Christine Tomkins, Newcastle Soroptimist Club President, said: "Newcastle Soroptimists are working to balance the inequality of commemorative plaques in our city that are for women.

“Dr Dorothea Sinton was such an eminent and compassionate woman who did so much for women who otherwise would not have had access to medical services at a time of great deprivation in parts of our city.  We are very proud that her service has been honoured in this way.”

Deputy Lord Mayor of Newcastle, Cllr Veronica Dunn, who unveiled the plaque, said: “When Dr Sinton was first practising medicine there were very few services available to women. Many were plagued with ill health due to the appalling conditions in which they lived and the lack of choices they had over their lives.

"Dr Sinton was a brave, pioneering woman setting up clinics at a time when the church did not want to be publicly associated with them, and often in opposition to some of the prevailing views of men.

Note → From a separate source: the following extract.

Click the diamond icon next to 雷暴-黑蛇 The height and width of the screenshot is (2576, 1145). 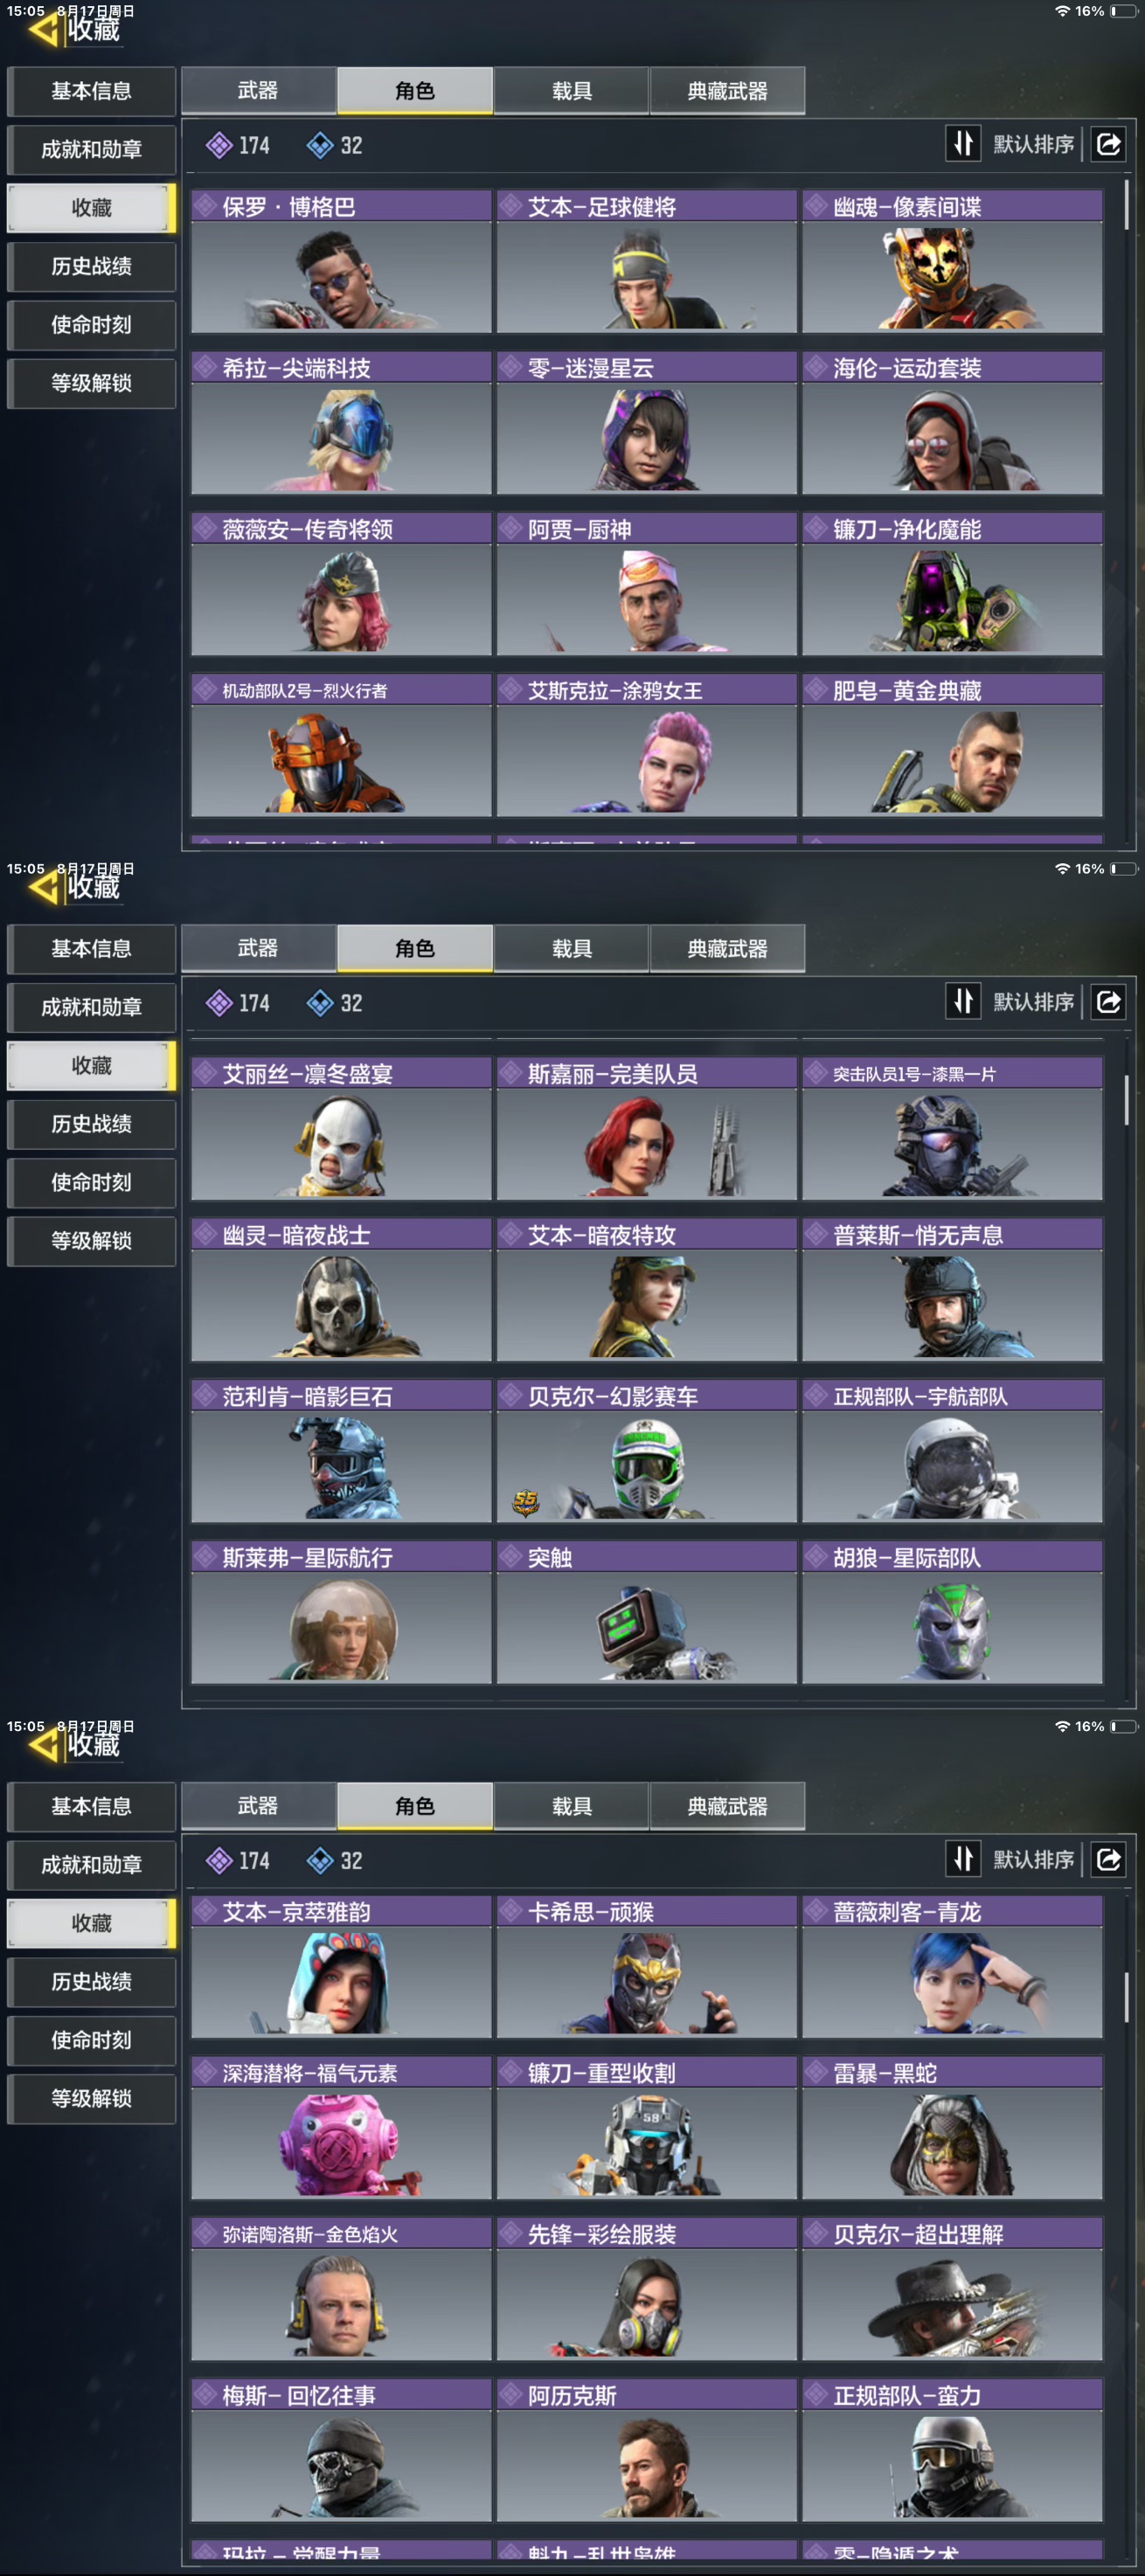(x=817, y=2073)
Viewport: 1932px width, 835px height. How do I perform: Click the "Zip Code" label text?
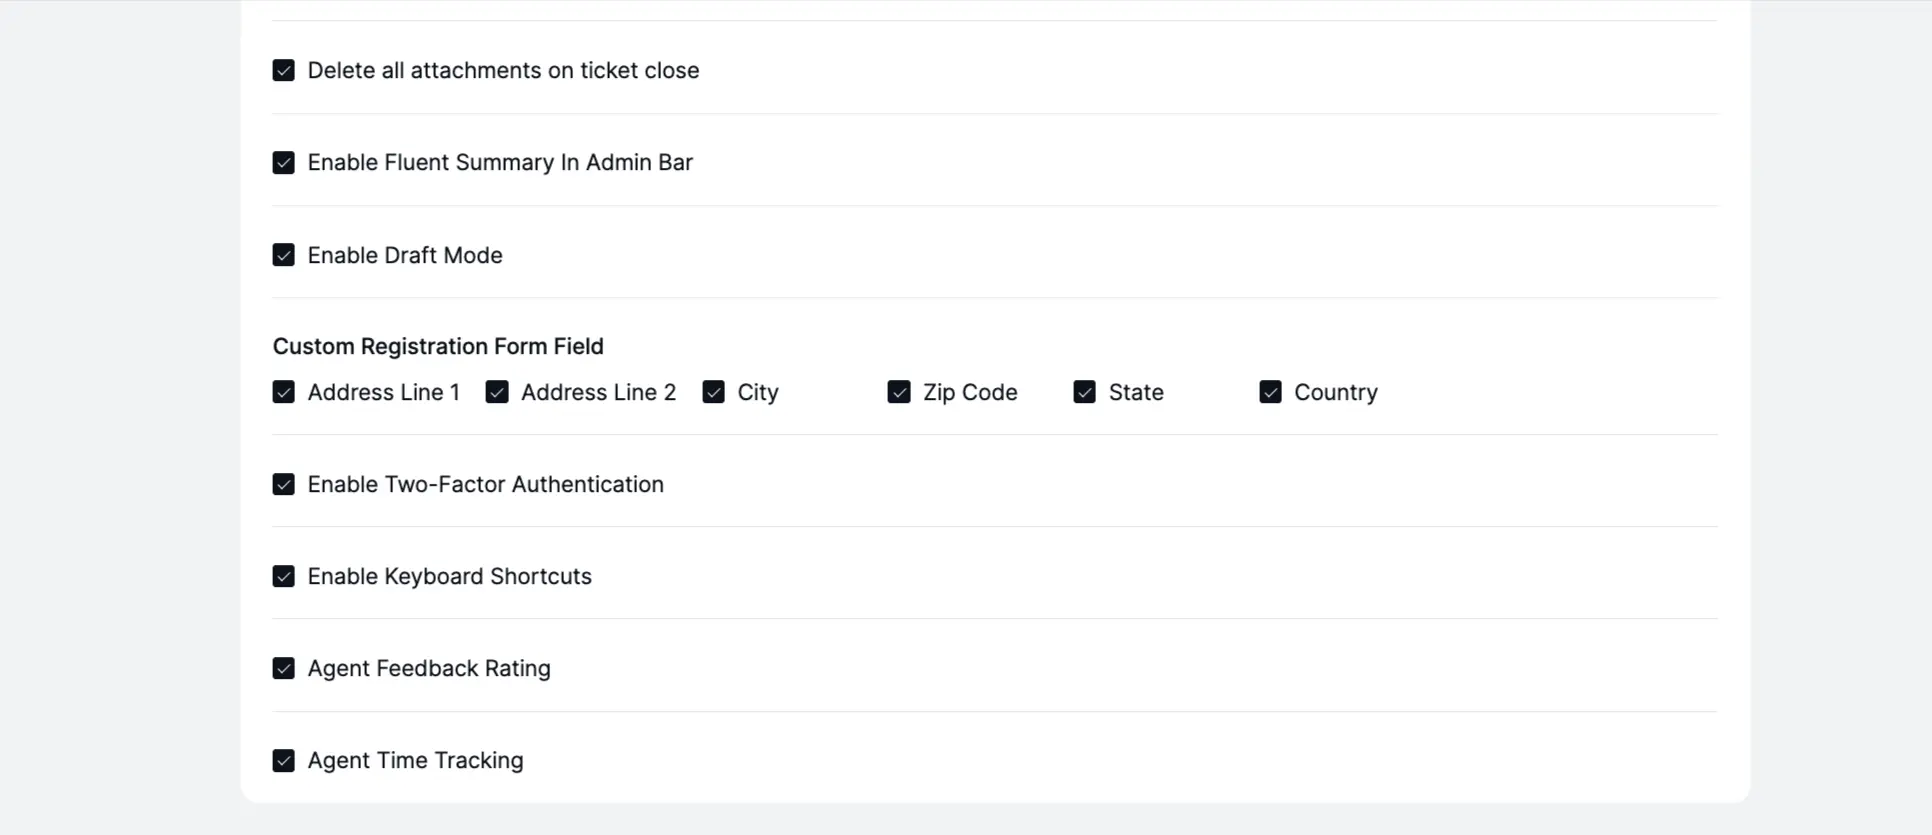(969, 392)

"She helped women with gynaecological conditions, as well as birth control and infertility treatment despite her scarce resources. Extraordinary for that time.

“The services women enjoy today are in large part thanks to the hard work and commitment of medical pioneers such as Dr Sinton and we owe her and others like her a debt of gratitude.”

The plaque can be found on the corner pillar of 18 North Avenue facing on to Beechfield Road, Gosforth.

Last August Newcastle Soroptimists unveiled a plaque to Dr Ruth Nicholson on a house in Elswick, Newcastle, in recognition of her medical contributions during the war and in obstetrics and gynaecology.